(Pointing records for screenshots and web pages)

▬▬▬▬▬▬

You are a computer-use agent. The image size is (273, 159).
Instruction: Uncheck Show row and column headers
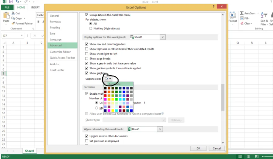pos(87,44)
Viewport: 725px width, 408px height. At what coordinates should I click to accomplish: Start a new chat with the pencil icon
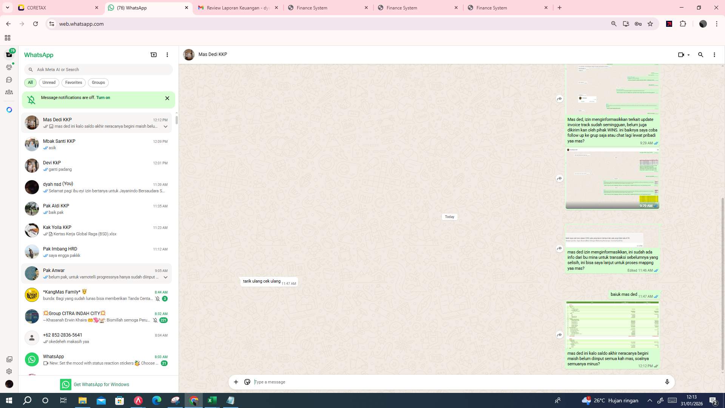coord(153,55)
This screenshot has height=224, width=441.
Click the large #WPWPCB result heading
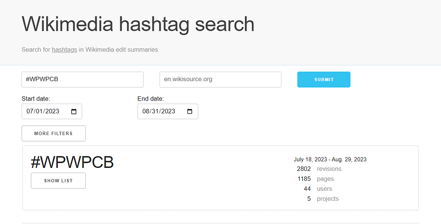[x=72, y=162]
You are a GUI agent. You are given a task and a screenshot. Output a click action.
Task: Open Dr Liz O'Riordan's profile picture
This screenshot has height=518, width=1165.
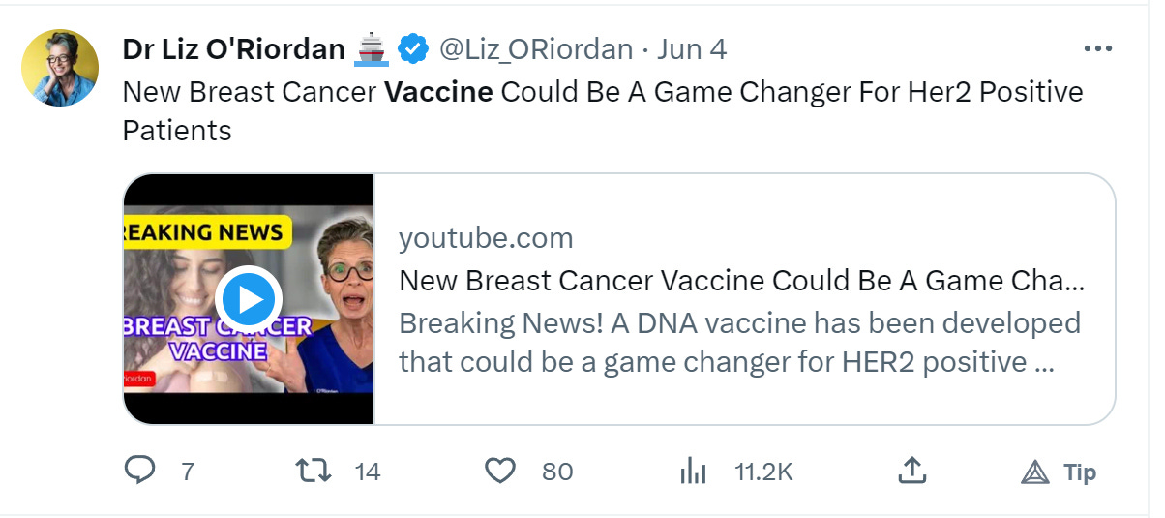coord(60,68)
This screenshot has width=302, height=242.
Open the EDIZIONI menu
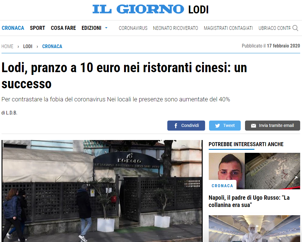[x=91, y=28]
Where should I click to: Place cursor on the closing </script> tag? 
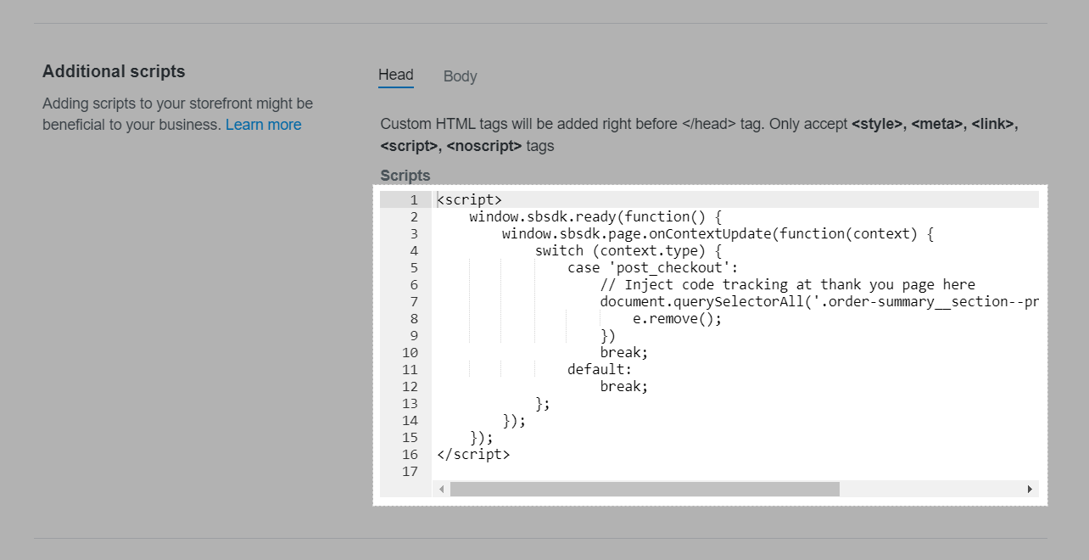473,455
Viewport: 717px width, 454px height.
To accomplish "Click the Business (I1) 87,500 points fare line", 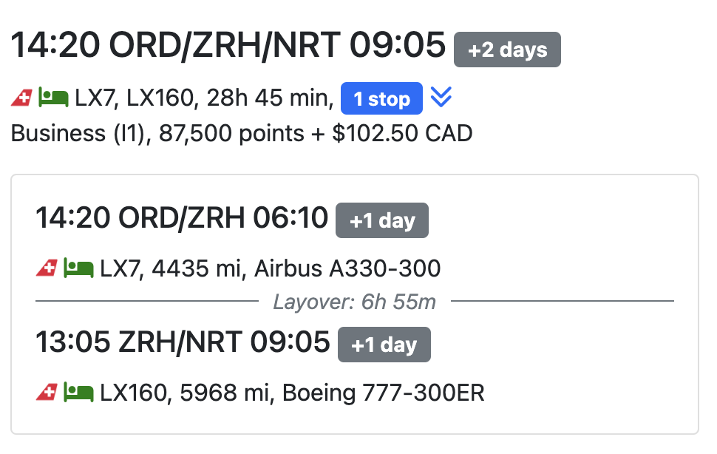I will pyautogui.click(x=242, y=133).
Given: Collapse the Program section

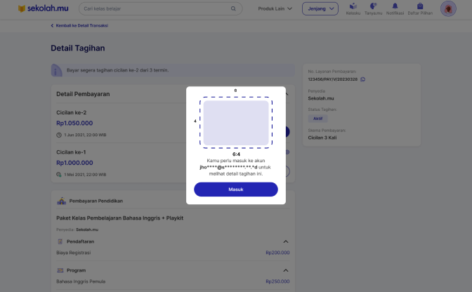Looking at the screenshot, I should pyautogui.click(x=286, y=270).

▬▬▬▬▬▬

# Given instruction:
How many lines of the records above contain the string "Open", matching case exactly? Reply with the number alone.

# Completed task:
2